Alejandro De Aza's two-run single in the fourth gave the White Sox their first lead at 5-4. By the time Rios picked up his third RBI with a ninth-inning double off Alexi Ogando and Alexei Ramirez went deep, the White Sox were on their way to a fourth straight win against the two-time defending AL champs.
De Aza was not around at the end of the victory, after colliding with Ramirez on Gentry's blooper to short left-center with one on and nobody out in the seventh. Left fielder Dayan Viciedo had the presence of mind to pick up the baseball and fire to Gordon Beckham to force Yorvit Torrealba at second, but De Aza was replaced by Jordan Danks after sustaining a sprained left wrist when Ramirez bent the wrist back on the collision.
"His body twisted my wrist," De Aza said. "If I miss any time, maybe one day. But I don't think this is bad."
About the only loss for the White Sox on Friday was Zack Greinke being traded to the Angels for prospects.
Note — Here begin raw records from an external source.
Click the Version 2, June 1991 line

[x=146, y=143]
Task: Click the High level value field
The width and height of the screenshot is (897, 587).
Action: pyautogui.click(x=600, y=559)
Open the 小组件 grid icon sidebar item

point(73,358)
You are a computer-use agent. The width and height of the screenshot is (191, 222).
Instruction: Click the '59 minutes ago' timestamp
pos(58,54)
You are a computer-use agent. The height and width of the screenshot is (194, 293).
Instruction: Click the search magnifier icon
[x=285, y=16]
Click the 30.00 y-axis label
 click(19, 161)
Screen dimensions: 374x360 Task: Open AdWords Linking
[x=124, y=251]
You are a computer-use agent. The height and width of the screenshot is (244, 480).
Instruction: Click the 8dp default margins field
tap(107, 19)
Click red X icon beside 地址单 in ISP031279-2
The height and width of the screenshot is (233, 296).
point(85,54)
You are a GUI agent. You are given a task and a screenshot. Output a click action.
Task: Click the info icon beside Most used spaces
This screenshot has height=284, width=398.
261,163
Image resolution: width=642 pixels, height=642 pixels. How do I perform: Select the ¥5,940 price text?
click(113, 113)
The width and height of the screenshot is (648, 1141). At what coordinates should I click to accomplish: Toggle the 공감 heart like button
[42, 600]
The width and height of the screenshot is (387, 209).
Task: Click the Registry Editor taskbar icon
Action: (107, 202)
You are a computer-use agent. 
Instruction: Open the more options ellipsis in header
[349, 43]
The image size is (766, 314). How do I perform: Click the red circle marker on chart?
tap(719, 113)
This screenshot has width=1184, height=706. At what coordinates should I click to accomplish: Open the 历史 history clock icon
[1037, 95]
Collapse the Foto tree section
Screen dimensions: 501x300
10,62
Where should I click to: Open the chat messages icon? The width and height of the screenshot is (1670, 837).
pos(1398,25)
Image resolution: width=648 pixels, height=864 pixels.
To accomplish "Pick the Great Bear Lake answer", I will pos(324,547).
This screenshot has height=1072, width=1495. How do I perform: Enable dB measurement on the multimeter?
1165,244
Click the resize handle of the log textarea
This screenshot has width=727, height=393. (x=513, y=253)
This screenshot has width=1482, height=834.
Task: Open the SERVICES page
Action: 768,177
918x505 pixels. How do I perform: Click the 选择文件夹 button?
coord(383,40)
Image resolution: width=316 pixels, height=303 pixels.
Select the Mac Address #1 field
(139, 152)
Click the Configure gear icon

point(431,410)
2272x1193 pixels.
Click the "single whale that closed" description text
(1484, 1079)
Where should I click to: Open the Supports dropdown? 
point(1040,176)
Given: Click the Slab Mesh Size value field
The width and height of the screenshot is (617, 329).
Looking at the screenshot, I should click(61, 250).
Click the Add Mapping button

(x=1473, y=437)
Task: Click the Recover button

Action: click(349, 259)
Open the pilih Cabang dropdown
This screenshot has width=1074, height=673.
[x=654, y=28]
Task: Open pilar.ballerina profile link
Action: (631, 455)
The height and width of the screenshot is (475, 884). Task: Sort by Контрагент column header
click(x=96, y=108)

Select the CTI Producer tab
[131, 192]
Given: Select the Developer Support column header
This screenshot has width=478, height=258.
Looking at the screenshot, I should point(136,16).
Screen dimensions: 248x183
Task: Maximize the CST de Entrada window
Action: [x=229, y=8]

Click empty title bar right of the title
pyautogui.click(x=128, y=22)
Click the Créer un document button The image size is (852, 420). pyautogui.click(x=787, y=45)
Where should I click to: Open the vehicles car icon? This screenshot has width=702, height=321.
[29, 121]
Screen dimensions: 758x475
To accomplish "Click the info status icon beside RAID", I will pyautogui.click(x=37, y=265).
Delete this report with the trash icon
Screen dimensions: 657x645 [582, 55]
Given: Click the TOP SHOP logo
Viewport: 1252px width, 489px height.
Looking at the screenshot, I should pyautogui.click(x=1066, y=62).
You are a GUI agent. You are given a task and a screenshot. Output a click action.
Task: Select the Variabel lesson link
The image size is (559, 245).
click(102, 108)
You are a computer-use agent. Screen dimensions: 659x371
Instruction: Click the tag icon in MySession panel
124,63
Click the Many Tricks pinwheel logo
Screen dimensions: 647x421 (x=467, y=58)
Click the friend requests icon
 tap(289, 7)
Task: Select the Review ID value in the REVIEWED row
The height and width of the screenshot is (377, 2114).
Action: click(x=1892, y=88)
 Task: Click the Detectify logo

And that's assuming the White Sox were serious players for Greinke.
When questioned by MLB.com about the Greinke pursuit and his current perusal of other impact hurlers, general manager Ken Williams went with a "no comment" response by e-mail. He probably had plenty of words of praise to share concerning his starting pitcher.
"Fortunately for us we swung the bats," Sale said. "I was fortunate enough to hold them but [the offense] won the game for us tonight."